FIGS. 6A to 6E are side cross-sectional views illustrating a method of forming a semiconductor device according to at least one example embodiment;

FIGS. 7A to 7J are graphs showing a change in film thickness after development according to doses of Examples 1-1 to 1-4, 2-1 to 2-4, Comparative Example 1-1, and Comparative Example 2-1; and

FIGS. 8A to 8D are views illustrating surface images of films developed with n-butyl acetate (n-BA) or isopropanol (IPA).

DETAILED DESCRIPTION

Reference will now be made in detail to embodiments, examples of which are illustrated in the accompanying drawings, wherein like reference numerals refer to like elements throughout.
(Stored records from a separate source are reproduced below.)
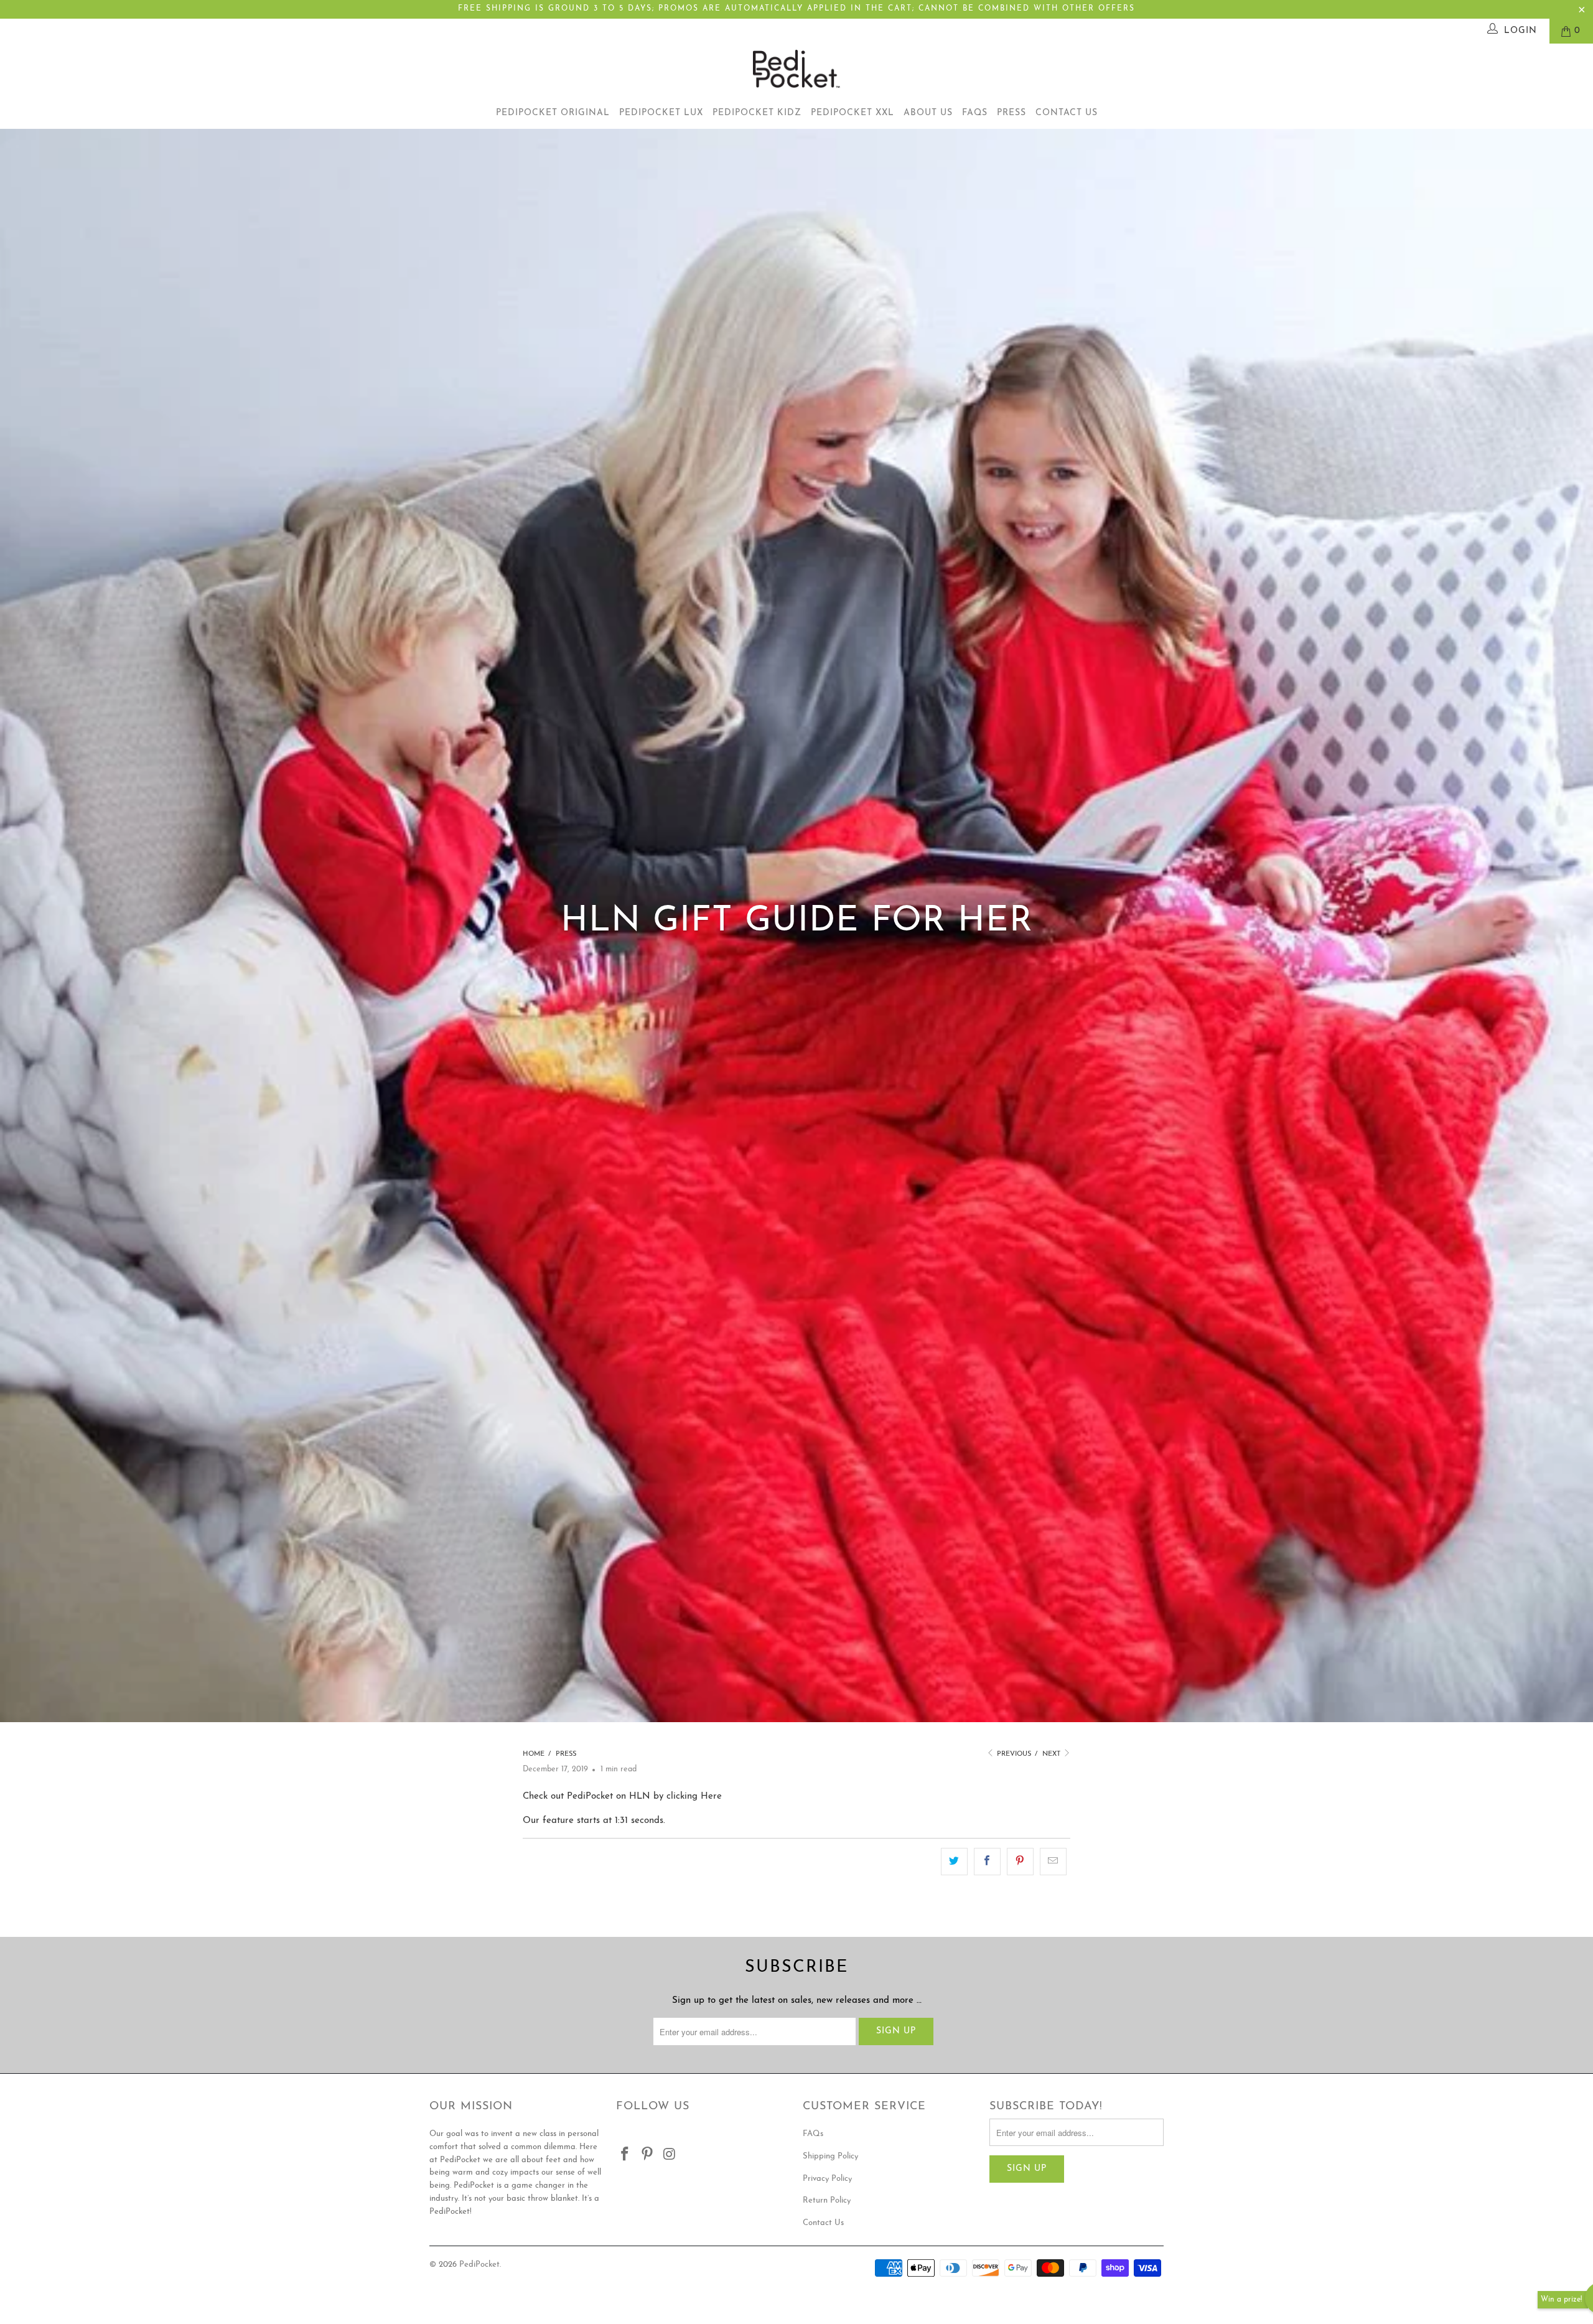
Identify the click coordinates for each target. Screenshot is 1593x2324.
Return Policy (827, 2200)
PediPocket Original (553, 113)
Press (1011, 113)
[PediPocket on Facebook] (625, 2155)
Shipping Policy (830, 2156)
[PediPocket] (796, 71)
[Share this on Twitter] (954, 1861)
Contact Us (1066, 113)
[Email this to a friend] (1053, 1861)
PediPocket (479, 2265)
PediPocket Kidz (756, 113)
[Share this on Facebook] (987, 1861)
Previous (1013, 1754)
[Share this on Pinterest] (1020, 1861)
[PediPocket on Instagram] (669, 2155)
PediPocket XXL (852, 113)
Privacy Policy (827, 2179)
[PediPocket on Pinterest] (647, 2155)
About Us (928, 113)
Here (711, 1796)
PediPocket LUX (661, 113)
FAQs (975, 113)
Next (1052, 1754)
In this regard, the present embodiments may have different forms and should not be construed as being limited to the descriptions set forth herein. Accordingly, the embodiments are merely described below, by referring to the figures, to explain aspects. As used herein, the term “and/or” includes any and all combinations of one or more of the associated listed items. Expressions such as “at least one of,” when preceding a list of elements, modify the entire list of elements and do not modify the individual elements of the list.
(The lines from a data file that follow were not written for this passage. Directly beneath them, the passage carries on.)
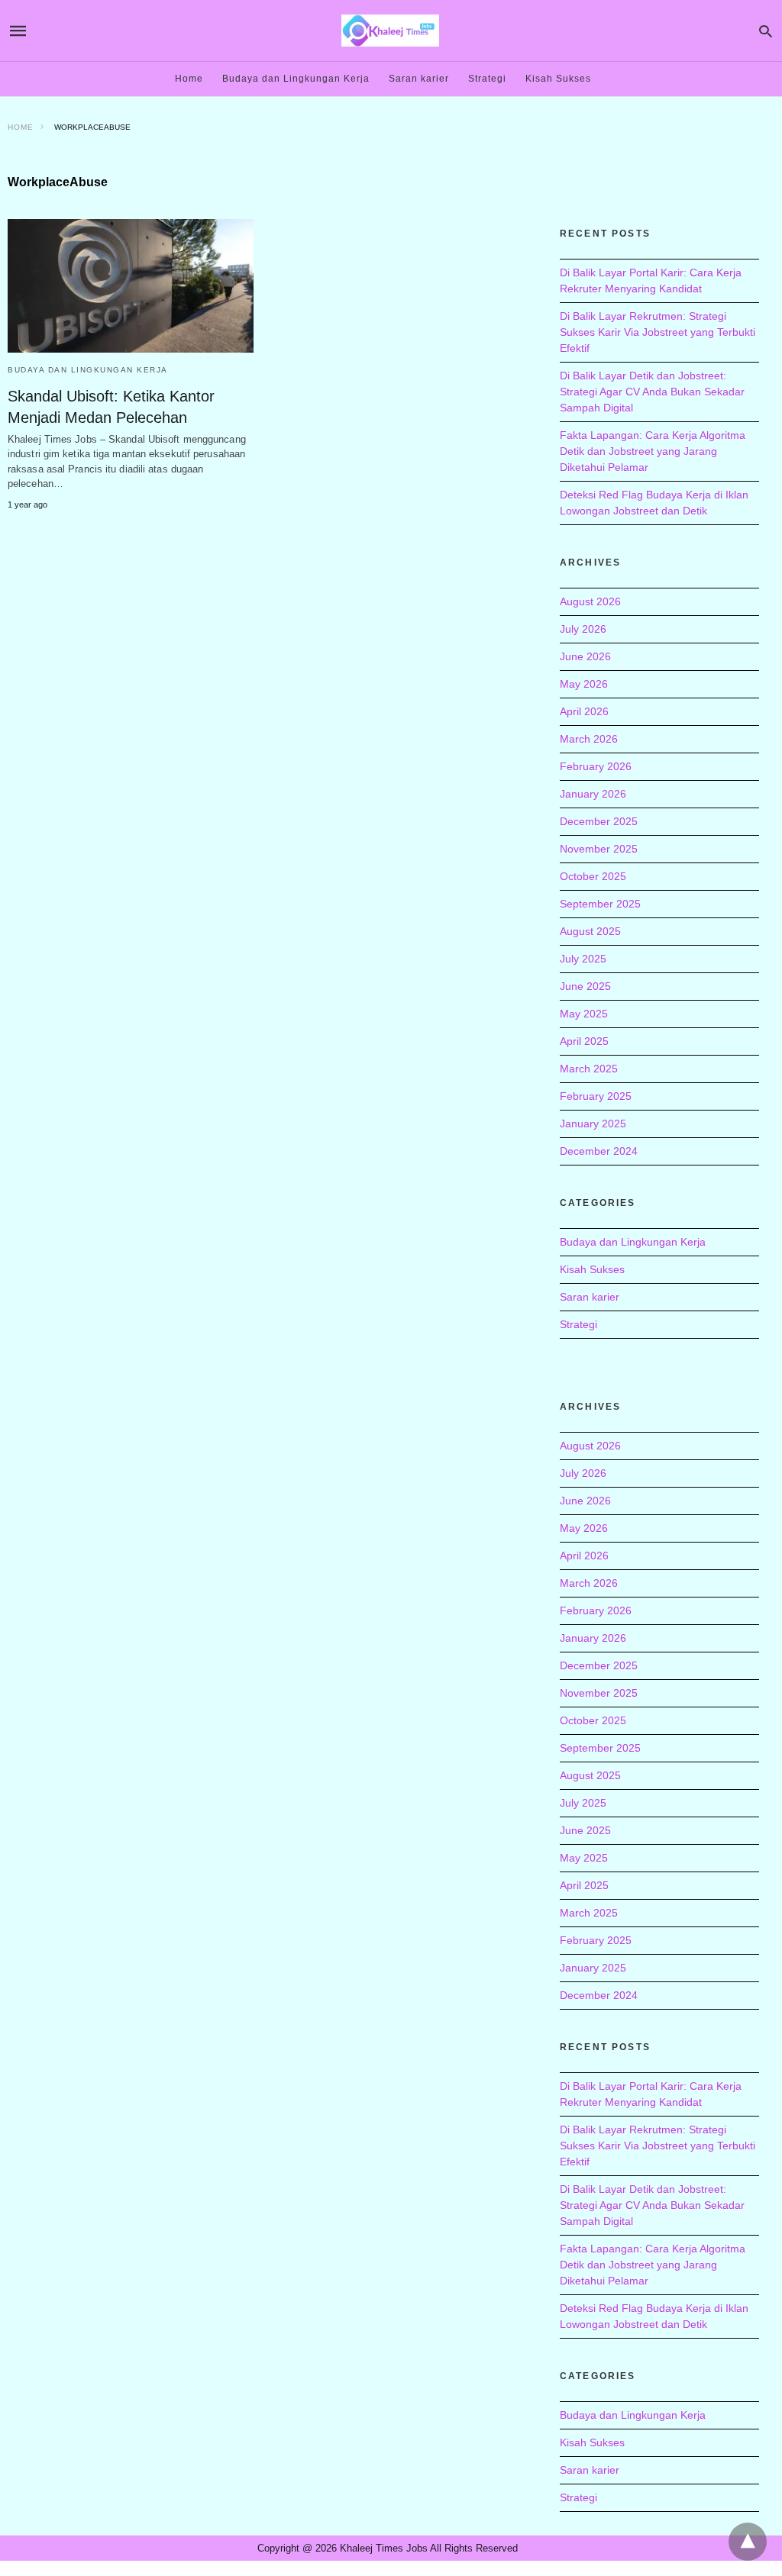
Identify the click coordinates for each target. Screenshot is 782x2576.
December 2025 (599, 821)
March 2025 (589, 1068)
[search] (765, 31)
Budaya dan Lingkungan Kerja (296, 78)
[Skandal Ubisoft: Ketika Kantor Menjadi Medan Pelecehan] (131, 286)
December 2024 (599, 1151)
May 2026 (584, 684)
Since the present disclosure can apply various transformations and have various embodiments, specific embodiments will be illustrated in the drawings and described in detail in the detailed description. However, it should be understood that this is not intended to limit the disclosure to specific embodiments, and includes all transformations, equivalents, and substitutes included in the spirit and scope of the disclosure. In describing the disclosure, when it is determined that the specific description of the known related art unnecessarily obscures the gist of the disclosure, the detailed description thereof will be omitted.

It will be understood that, although the terms “first,” “second,” and “third” may be used herein to describe various elements, these elements should not be limited by these terms. These terms are only used to distinguish one element from another element and not used to limit order or types of elements.

In the present specification, when a portion of a layer, film, region, plate, or the like is described as being “on” or “above” another portion, it may include not only the meaning of “immediately on/under/to the left/to the right in a contact manner,” but also the meaning of “on/under/to the left/to the right in a non-contact manner.” Additionally, spatially relative terms, such as above, below, etc. are represented herein based on the direction illustrated in the drawings and may be represented otherwise when the orientation of the corresponding object changes. In other words, such spatially relative terms are intended to encompass different orientations of the device in use or operation in addition to the orientation depicted in the figures, such that the device may be otherwise oriented (rotated 90 degrees or at other orientations) and the spatially relative terms used herein interpreted accordingly. Singular forms may include plural forms unless apparently indicated otherwise contextually. In case that a portion is referred to as “comprises” a component, the portion may not exclude another component but may further include another component unless stated otherwise.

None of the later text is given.